It is the phenomenon of received wisdom at its worst. Not only is there no need to question global warming, alternative sexuality, redistribution of wealth, racial preferences, and liberal fiscal and financial policies; it is wrong to do so. The truth has been received, and anyone contending it, is a liar.
This is not to say that the electorate is innocent in all this. Americans are historically gullible, credulous, and easily manipulated. Which is why the disingenuous, exploitive, use of cant and ceremony in the place of objectivity is even more suspect and damaging. Progressive censorious absolutism has become so mindlessly adopted in politics, social media, and public and private institutions that objectivity has lost all meaning.

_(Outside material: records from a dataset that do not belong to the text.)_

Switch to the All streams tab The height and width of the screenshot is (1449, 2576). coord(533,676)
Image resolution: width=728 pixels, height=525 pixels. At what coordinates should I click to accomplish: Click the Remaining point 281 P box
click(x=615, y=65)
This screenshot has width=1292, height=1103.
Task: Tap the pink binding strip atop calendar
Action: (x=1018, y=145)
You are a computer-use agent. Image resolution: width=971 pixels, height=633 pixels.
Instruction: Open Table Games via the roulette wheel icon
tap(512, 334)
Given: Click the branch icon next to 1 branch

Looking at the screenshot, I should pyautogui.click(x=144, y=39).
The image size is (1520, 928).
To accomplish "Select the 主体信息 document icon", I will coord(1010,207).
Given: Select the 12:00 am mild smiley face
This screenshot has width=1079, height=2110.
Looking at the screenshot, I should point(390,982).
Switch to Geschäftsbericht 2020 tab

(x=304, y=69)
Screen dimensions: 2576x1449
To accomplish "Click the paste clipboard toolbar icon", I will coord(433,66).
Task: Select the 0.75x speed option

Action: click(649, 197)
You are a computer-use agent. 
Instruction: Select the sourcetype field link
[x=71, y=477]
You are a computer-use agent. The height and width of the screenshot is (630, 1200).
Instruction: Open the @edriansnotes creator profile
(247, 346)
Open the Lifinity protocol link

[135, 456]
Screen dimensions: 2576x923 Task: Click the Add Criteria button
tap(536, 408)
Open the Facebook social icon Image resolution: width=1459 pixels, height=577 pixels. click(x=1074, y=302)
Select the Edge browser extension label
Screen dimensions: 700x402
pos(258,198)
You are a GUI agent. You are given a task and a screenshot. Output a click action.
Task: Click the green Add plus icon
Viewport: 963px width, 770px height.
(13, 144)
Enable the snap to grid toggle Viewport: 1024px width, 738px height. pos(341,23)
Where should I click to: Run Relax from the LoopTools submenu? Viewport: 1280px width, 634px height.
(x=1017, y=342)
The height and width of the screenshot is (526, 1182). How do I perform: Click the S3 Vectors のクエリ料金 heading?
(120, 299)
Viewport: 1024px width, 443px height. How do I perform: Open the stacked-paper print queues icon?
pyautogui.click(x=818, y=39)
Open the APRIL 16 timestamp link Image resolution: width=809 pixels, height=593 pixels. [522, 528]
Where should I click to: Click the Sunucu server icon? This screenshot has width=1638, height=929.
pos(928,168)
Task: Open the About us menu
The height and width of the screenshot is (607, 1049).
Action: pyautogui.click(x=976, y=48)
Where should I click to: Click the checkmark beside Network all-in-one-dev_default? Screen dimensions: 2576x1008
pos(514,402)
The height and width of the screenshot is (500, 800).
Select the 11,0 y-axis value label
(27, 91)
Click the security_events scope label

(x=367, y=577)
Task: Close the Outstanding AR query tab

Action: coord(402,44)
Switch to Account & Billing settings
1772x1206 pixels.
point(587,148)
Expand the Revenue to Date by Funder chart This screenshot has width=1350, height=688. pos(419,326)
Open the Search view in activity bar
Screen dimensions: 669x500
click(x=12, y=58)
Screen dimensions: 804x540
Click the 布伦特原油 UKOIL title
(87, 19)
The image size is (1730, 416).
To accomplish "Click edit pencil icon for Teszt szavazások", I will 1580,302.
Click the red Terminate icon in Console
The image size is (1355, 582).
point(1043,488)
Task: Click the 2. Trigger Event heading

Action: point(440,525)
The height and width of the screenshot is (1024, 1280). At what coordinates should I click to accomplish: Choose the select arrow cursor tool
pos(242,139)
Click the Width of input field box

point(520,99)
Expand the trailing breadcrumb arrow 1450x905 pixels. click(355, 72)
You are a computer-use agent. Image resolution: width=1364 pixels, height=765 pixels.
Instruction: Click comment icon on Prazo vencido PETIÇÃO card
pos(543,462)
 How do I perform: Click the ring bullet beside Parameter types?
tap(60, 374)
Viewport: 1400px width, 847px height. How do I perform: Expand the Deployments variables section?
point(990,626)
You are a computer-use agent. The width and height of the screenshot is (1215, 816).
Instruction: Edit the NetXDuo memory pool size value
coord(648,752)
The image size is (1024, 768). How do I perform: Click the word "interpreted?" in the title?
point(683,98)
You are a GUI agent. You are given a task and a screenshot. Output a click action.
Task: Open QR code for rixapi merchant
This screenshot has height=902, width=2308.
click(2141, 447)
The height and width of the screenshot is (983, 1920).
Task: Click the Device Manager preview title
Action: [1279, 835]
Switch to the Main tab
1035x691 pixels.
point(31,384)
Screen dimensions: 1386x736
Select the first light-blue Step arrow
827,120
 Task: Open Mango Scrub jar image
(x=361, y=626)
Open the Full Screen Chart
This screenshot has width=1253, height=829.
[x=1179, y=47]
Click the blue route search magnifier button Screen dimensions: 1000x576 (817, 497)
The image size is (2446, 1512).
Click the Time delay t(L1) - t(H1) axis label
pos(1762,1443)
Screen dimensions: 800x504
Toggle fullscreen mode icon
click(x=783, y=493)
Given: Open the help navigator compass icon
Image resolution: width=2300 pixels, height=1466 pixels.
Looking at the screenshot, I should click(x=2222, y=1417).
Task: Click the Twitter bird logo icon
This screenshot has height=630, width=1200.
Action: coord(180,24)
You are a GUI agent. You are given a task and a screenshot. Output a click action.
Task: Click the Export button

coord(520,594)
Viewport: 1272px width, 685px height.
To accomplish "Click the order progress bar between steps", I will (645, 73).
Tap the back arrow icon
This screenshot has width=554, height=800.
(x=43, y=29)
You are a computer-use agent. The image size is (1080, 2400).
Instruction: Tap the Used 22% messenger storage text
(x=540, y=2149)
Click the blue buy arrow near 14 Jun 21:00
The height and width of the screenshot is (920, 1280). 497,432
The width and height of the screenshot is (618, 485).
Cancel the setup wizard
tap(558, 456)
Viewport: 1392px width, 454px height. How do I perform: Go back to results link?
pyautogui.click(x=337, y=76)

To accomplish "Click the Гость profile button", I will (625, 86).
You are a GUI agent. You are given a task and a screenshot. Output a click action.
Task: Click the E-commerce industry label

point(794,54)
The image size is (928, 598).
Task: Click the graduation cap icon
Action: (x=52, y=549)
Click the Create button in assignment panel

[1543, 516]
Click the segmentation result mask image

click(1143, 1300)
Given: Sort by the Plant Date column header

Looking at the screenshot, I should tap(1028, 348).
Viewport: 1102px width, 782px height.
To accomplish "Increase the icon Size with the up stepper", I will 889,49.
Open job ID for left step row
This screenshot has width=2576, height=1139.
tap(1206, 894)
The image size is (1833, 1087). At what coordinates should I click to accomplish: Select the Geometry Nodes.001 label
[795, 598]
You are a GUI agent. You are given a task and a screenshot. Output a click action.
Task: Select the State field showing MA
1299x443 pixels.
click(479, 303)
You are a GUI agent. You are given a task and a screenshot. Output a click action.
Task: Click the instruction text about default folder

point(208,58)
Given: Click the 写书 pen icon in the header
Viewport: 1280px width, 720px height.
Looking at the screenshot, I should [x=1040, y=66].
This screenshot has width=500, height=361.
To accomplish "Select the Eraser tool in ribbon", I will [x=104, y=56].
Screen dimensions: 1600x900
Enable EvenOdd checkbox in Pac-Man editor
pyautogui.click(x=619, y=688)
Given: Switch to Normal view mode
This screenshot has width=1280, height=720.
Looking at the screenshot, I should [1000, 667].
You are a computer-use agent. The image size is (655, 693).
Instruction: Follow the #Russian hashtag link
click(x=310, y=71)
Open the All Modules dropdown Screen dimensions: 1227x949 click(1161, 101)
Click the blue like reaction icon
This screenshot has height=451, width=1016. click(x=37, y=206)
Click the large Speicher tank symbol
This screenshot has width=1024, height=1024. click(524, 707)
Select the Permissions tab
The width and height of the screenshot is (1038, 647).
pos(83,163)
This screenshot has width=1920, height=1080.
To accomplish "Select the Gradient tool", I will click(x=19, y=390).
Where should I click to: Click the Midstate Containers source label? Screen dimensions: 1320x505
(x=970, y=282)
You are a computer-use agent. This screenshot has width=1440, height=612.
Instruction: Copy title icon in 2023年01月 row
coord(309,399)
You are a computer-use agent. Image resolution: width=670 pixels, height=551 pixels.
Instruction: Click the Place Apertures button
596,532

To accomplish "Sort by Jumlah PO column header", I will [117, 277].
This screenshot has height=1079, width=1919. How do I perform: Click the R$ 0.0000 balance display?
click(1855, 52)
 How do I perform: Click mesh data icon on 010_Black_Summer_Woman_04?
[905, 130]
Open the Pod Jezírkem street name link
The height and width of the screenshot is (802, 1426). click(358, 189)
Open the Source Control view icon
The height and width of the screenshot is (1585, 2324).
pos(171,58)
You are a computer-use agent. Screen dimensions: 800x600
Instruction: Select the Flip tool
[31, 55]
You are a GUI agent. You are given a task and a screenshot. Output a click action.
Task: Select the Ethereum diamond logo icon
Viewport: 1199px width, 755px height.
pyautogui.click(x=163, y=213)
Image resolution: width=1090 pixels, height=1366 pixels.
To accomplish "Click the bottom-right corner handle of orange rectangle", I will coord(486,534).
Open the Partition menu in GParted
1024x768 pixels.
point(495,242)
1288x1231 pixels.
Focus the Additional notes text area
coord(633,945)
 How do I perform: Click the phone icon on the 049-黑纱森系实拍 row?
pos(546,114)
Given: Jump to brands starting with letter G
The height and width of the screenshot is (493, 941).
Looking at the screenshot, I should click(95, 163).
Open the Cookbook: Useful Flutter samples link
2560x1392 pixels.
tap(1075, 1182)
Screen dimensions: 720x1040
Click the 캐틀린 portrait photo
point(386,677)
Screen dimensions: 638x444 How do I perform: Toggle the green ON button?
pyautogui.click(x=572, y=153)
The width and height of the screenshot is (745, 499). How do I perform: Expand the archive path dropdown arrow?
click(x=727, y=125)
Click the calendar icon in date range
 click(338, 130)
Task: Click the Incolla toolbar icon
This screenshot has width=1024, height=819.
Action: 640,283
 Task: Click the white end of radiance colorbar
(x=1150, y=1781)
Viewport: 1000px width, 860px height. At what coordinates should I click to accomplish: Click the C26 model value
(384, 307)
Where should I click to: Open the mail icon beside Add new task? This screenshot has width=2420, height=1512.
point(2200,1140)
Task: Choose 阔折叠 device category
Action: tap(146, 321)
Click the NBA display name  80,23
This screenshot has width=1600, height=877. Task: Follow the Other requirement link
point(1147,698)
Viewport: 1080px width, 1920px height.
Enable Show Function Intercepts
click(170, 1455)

Unless one fully subscribes to the liberal agenda, one is an anti-democratic, obstructionist liar.
While Trump paraded and strutted and was as deft as a magician, he understood the side show, big top ethos of America; but beneath our love of circuses, melodrama, Hollywood, and Las Vegas, we are not stupid. We can listen, sift, laugh, judge, and decide. We are sophisticated about lying and know when it is part of fictional melodrama, part of a stage persona, personal weakness, or malicious intent.
The Left insists that there are too many of us on the idiot fringe – conspiracy theorists, hard racists, and capitalist overseers – to permit the free flow of ideas. Yet the current ethos of restricting debate, closuring of discussion, and inhibiting free speech in the name of truth, while directed at the margins, affects us all. Lies, both of commission and omission are equally reprehensible.